===== DATASET EXCERPTS

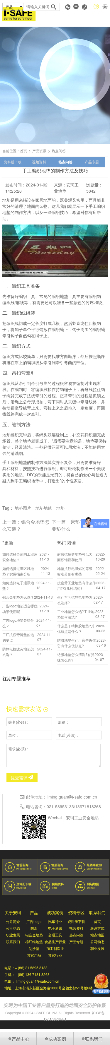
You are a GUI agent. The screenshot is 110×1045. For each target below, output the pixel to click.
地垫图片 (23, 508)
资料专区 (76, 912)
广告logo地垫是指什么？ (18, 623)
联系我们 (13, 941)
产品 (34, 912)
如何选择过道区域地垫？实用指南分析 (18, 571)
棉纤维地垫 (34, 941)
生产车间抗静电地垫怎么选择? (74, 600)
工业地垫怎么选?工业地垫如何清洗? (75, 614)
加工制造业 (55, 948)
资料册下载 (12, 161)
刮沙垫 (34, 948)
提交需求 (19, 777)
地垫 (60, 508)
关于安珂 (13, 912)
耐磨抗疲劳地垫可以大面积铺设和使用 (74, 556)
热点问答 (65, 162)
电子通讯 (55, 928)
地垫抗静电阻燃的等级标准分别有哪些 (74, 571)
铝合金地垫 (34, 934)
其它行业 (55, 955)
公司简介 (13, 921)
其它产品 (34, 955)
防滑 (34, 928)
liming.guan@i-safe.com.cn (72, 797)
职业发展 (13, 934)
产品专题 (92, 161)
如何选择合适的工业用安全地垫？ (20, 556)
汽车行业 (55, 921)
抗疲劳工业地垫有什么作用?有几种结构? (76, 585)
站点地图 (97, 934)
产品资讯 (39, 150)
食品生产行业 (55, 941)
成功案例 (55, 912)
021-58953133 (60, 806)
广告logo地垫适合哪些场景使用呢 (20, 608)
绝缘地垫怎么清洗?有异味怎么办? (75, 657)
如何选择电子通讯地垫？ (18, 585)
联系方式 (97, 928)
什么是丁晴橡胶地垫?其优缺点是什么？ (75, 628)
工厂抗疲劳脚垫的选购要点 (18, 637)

==========
===== DATASET EXCERPTS

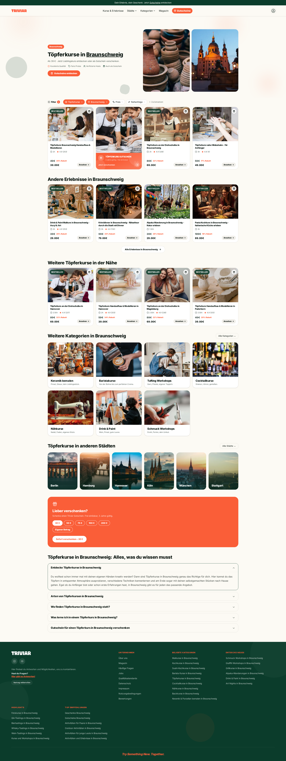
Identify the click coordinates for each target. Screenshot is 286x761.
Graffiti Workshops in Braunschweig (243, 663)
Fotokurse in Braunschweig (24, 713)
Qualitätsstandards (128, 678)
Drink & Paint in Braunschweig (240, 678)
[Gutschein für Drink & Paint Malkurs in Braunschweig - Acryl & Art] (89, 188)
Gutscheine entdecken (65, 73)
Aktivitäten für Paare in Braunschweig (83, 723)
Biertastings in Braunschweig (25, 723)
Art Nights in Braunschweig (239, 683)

==========
===== DATASET EXCERPTS

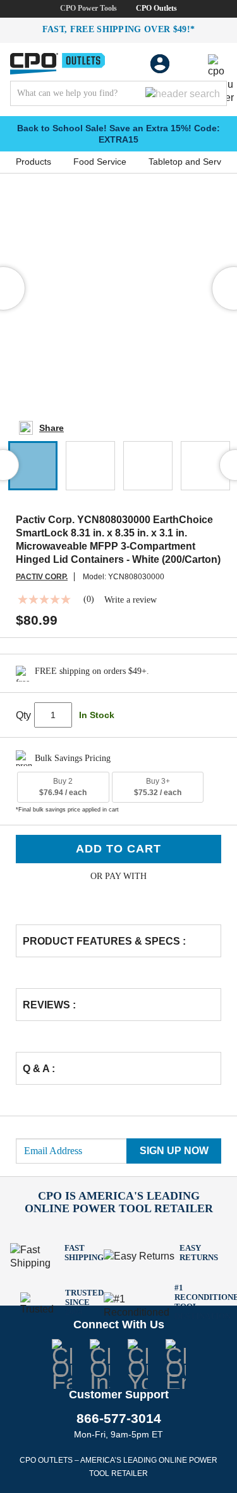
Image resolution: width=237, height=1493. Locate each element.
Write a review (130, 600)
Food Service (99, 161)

==========

SET TASK:
Copy out the rows from the line containing "Image resolution: width=237, height=1493." up to and including the line containing "Food Service (99, 161)", unchanged.

OUTPUT BELOW:
Image resolution: width=237, height=1493. Locate each element.
Write a review (130, 600)
Food Service (99, 161)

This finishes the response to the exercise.